After having three successful runs of Social Accountability School in Cambodia, the network has accumulated a wide knowledge resource base from its pool of seasoned practitioners and participants who brought in new insights, lessons, and field-based experiences on social accountability.

This Manual for Trainers on Social Accountability supports ANSA-EAP’s goal of building a community of competent and empowered social accountability practitioners, advocates, and champions in the region.

This is an introductory learning material aimed at promoting appreciation and understanding of social accountability for those who will encounter it for the first time.

They are future training organizers, resource persons, and training facilitators from citizen groups and government agencies who are interested to learn about the scope, basic concepts, and applications of social accountability to promote good governance.

The training manual adheres to the following principles that define ANSA-EAP’s Social Accountability School:

Learner-centered. The Training Manual is a guide for trainers in facilitating a learning process that is inductive, participatory, and grounded on the participants’ country and organizational context.

Learning-in-action. ANSA-EAP’s learning and capacity-building programs follow the learning-inaction cycle wherein the learning process takes off from the participant’s milieu—learning experiences, local context, current knowledge and attitudes towards social accountability—and linking those more “familiar” starting points with the theoretical and field-based knowledge and experiences of their co-participants, training facilitators, and mentors.

To facilitate this learning approach, the training manual features structured learning exercises that can help the participants relate their experiences to the key concepts of social accountability.

Each training session ends with a set of guide questions to allow trainers to synthesize the discussions and highlight the most important learning points.


Localizing the learning process.
Social accountability does not exist in a vacuum.
It is affected by various social, economic, political, and cultural factors.

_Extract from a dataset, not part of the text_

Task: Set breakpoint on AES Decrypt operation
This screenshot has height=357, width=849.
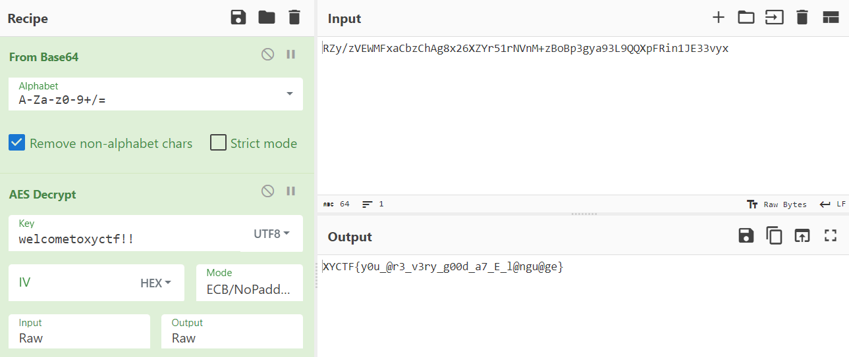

The Tips for Trainers will help the training facilitators draw out context-specific factors, which can bring the discussions closer to the governance and development issues in the participants’ country or community.


Likewise, the said tips are crafted to guide trainers localize key concepts and make learning content and processes culturally-sensitive and appropriate.


The training manual is structured into three parts:


The Introduction illustrates how ANSA-EAP values capacity-building as a strategy to mainstreaming and advocating social accountability among citizen groups and government institutions.


The second part features 11 Learning Modules of ANSA-EAP’s SAS categorized into conceptual framework, methods and tools, and special topics. Here, the participants are introduced to the key concepts, theoretical underpinnings, applications, and barriers of implementing social accountability framework and tools.


The conceptual framework comprises four sessions namely, introduction to good governance and ethical leadership in governance (a special topic under good governance), citizenship and civic engagement, decentralization of governance, and social accountability.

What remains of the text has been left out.